Talvez o bonito da física seja isso. Criam-se teorias até que um fato experimental as derruba. Aí surge outra que a) deve explicar tudo o que a anterior explicava, b) explicar o que a anterior não conseguia explicar c) prever algo que a anterior não era capaz de prever.
Portanto, a física é um constante desenvolvimento intelectual, mesmo sabendo que jamais conheceremos a verdade absoluta.
Mas nenhum físico decente tem a pretensão de descobri-la. Pobre de espírito aquele que se julga sábio! (Isso é uma opinião minha).
Quando algum amigo seu disser que tem uma teoria para explicar os extraterrestres, ou que a Terra é plana, ou acredita no criacionismo, ou aceita Erich von Daeniken, mesmo que a hipótese dele pareça sensata, lembre-se: não é uma teoria, é uma opinião. Respeite-a, mas teoria é outra coisa!

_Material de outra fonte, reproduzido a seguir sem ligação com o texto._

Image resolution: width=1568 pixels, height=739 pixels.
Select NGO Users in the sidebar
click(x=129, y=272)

Abaixo você encontra links se desejar se aprofundar um pouco sobre o assunto.
Espero que tenham gostado Abraços
1 Imagem de topo: https://www.ufmg.br/espacodoconhecimento/10-curiosidades-incriveis-sobre-a-via-lactea/
2 Foto Wikipedia
3 Foto de Wikipedia
4 SETI (https://pt.wikipedia.org/wiki/SETI)
Parabens Elio! Suas colocações são sempre fantásticas.Eu também comprei nos anos 70 muitos livros técnicos russos em feiras de livros no Mackenzie traduidos para espanhol, pois os em inglês eram muito caros.

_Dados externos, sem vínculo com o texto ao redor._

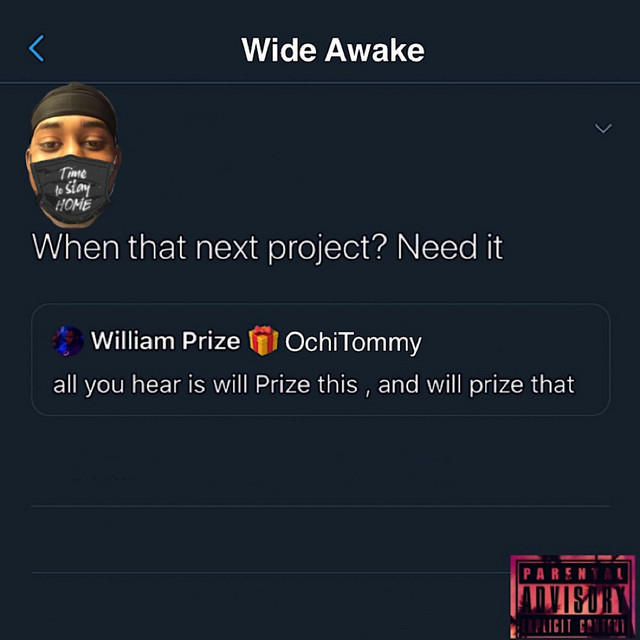Open tweet options via the down chevron
The width and height of the screenshot is (640, 640).
(603, 129)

Obrigado por nos brindar tantos ensinamentos! Abração
Elio, sua paixão pela física, pela vida, e a forma como explica as coisas são fascinantes. Me lembra muito um certo físico conhecido por ser boa praça e extremamente brincalhão. Falo aqui do Sr. Richard Feynman.
Grande abraço ao Sr.
Bravo Hélio!! Acabou de colocar milhares de teorias no seu devido lugar, a de meras opiniões (com todo o respeito).
Eu tenho uma opinião: "se existe uma verdade absoluta, não é a física que vai nos revelar, mas, quem sabe, um Deus".
Parabéns e obrigado pelo texto. Um abraço!
Obrigado Elio pelo belíssimo texto, concordo no ponto que não existem verdades absolutas.
Obrigado por dividir essas curiosidades da física e da história!